BACKGROUND: There are potential benefits to individualizing dosage in patients treated with efavirenz (EFV). We tested a simplified algorithm based on a Bayesian pharmacokinetic approach for guiding dose reduction in patients with EFV concentrations above the 75th percentile (P75) with documented virological efficacy. METHODS: We designed a prospective, open-label, multicentre study. All consenting participants with EFV concentrations above P75 on standard dosage were included in a dose-reduction cycle. Primary end point was the number of patients who reached plasma concentrations within target (1,000-4,000 ng/ml) after, at most, two cycles of dose reduction at 3 and 6 months. CYP2B6 genetic characterization was performed. RESULTS: Seventy-two patients were screened and 13 fulfilled selection criteria.
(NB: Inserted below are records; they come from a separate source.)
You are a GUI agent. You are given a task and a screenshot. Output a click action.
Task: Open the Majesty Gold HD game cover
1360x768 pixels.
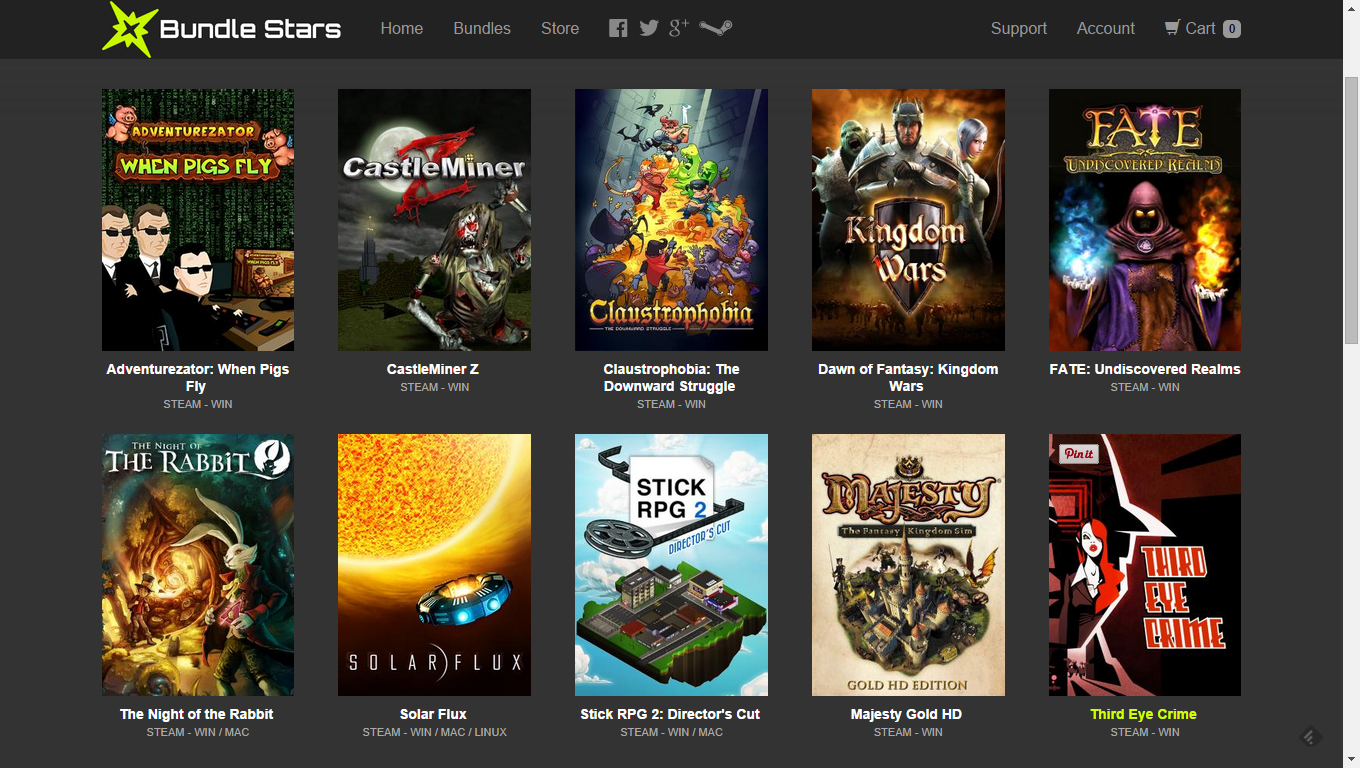click(908, 564)
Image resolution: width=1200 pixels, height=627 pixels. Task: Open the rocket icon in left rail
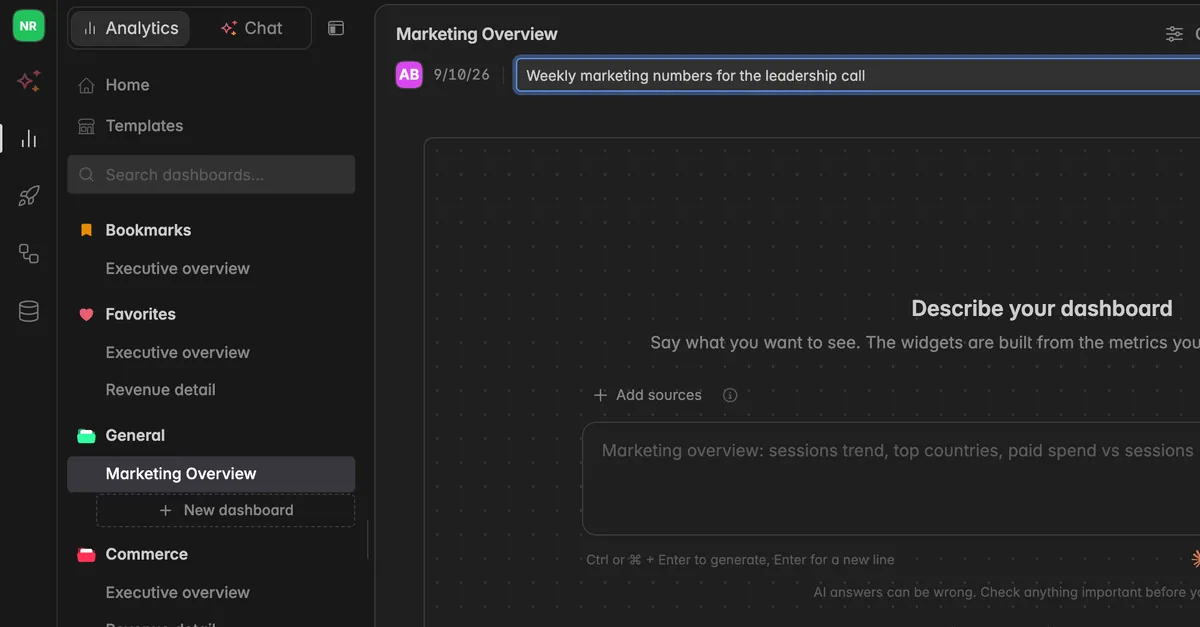[29, 196]
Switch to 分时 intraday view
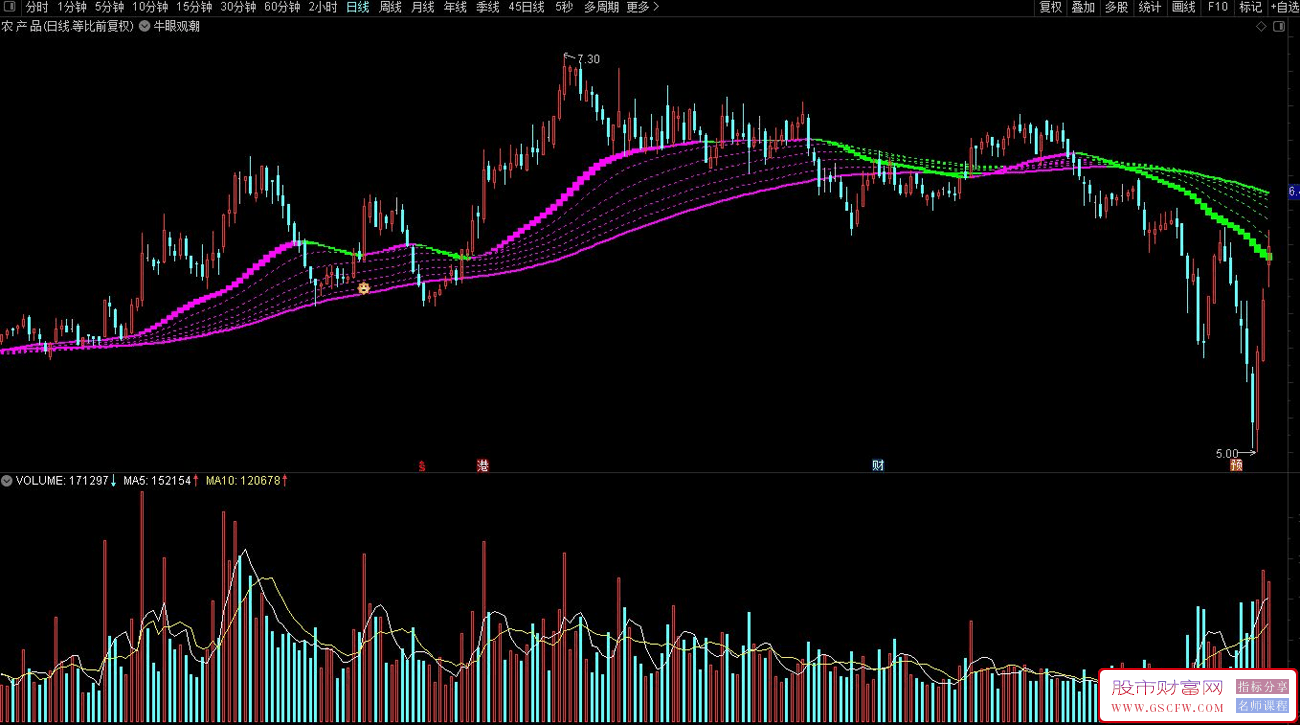Screen dimensions: 1300x725 coord(37,7)
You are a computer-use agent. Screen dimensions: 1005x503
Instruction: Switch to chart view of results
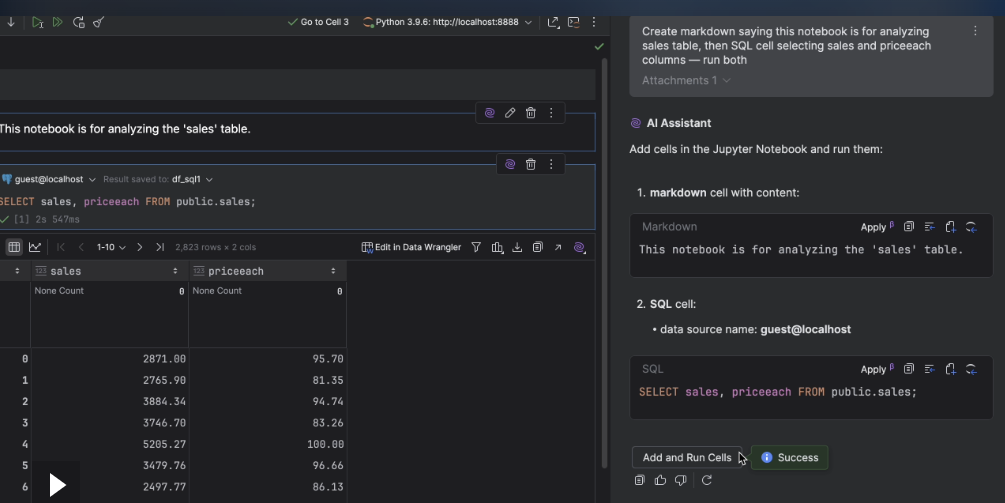(x=35, y=247)
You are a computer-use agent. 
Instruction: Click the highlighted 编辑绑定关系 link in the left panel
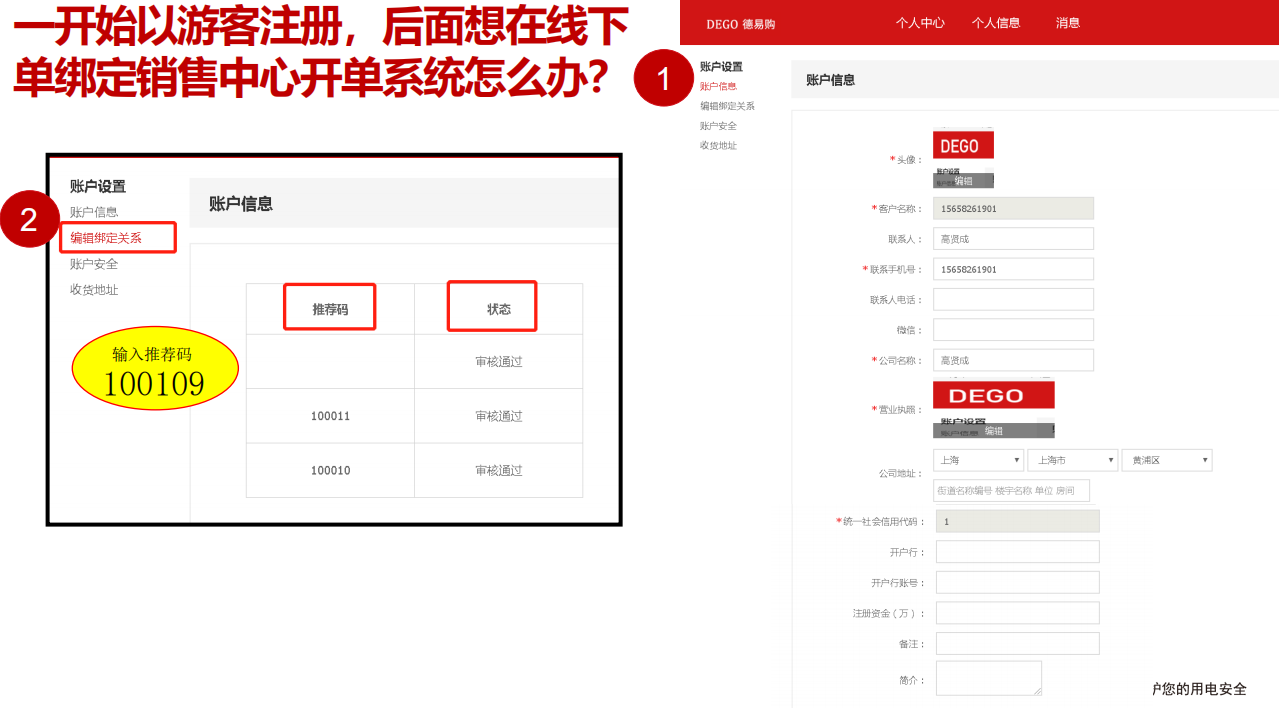[x=106, y=238]
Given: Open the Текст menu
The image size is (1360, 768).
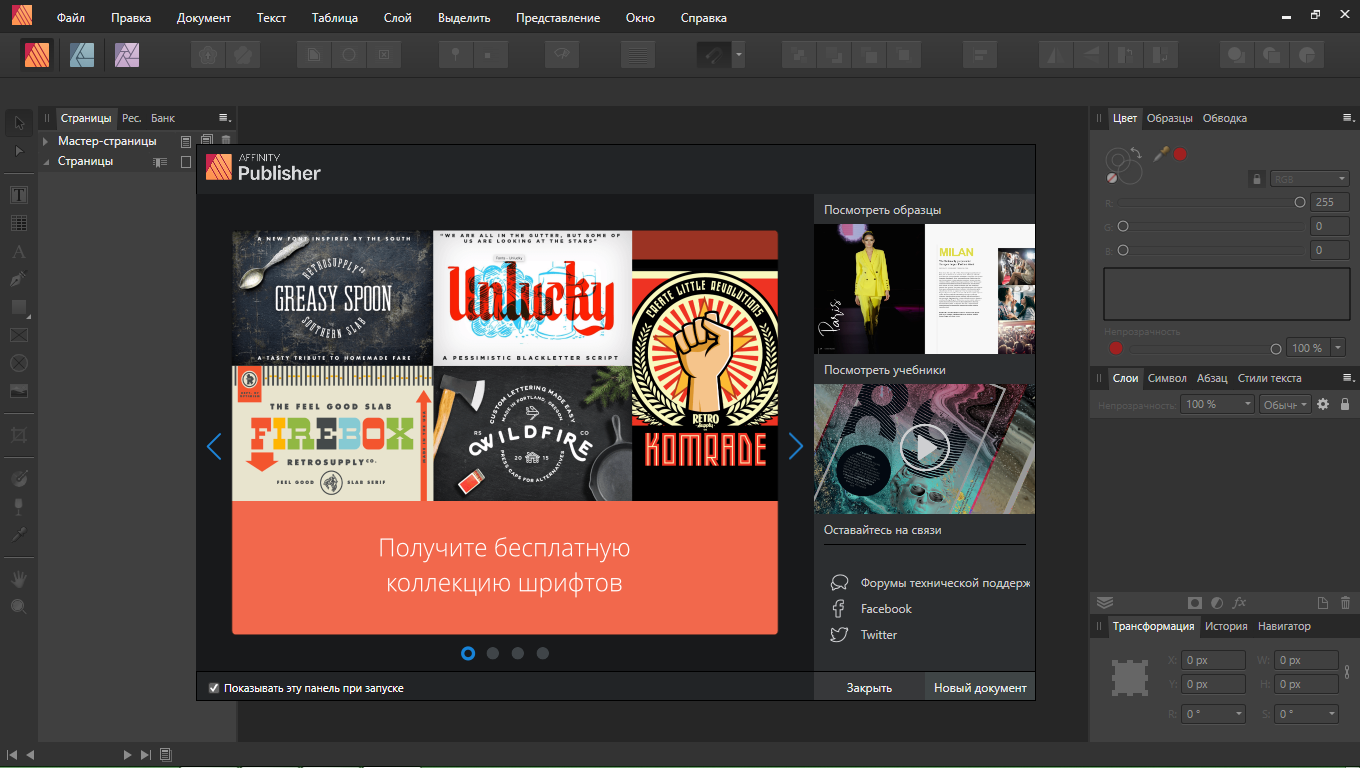Looking at the screenshot, I should coord(271,18).
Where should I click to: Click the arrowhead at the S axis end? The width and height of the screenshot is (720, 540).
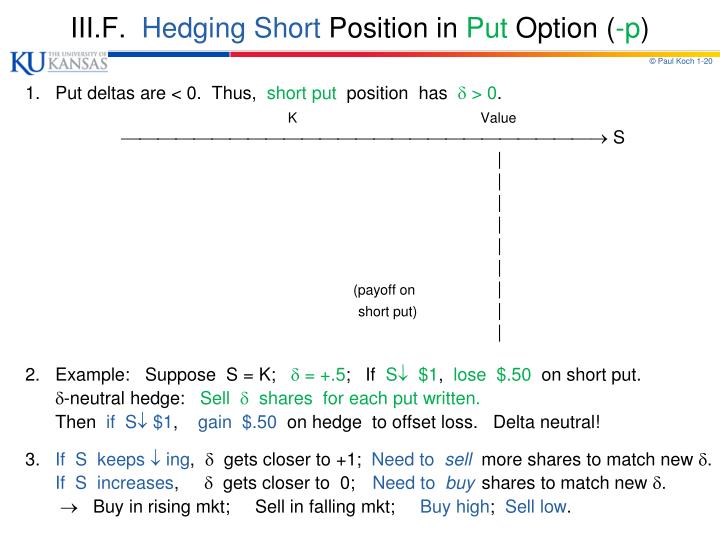point(603,138)
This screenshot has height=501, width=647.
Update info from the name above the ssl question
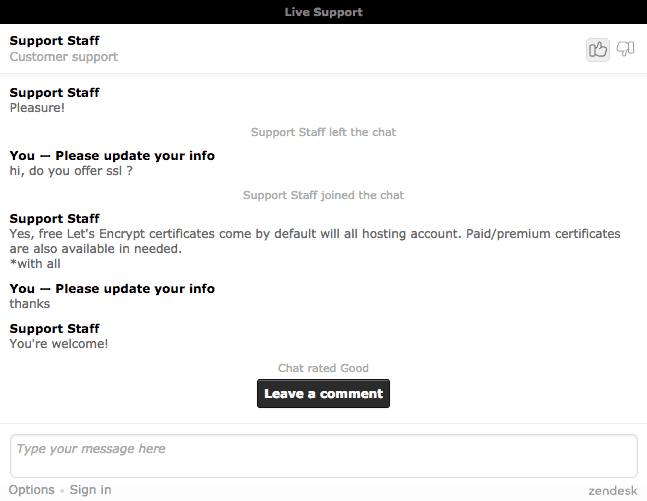click(x=135, y=156)
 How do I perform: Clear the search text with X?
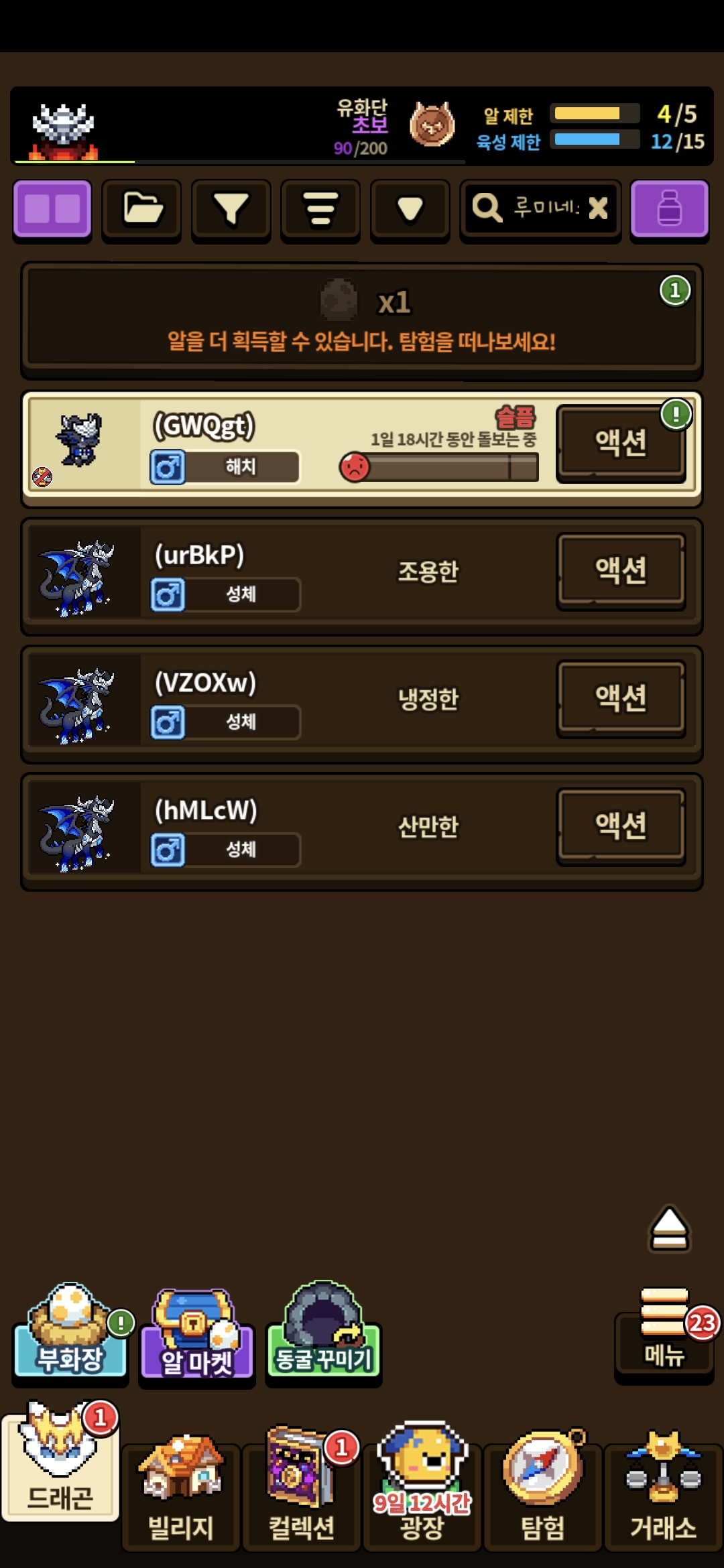tap(598, 208)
These patients, with undetectable viraemia on a stable 600 mg EFV-based regimen, had a median (interquartile range) EFV plasma level of 8,112 ng/ml (5,993-10,278) at baseline; 38% (between P75 and P95) qualified for a 400 mg EFV dose, and 62% (above P95) qualified for a 200 mg EFV dose. After one to two dose-reduction cycles, all patients reached targets for EFV plasma concentration at 24 weeks. The predictive dose reduction based on genetic profile differed from dose reduction according to therapeutic drug monitoring (TDM) in three patients. All patients maintained viral suppression at 6 months. CONCLUSIONS: A standardized TDM-guided EFV dose-reduction strategy over a 24-week period was successful, safe and yielded EFV plasma concentrations within the recommended therapeutic range. In addition to improving neuropsychiatric tolerability, EFV dose reduction has the potential to substantially decrease treatment cost.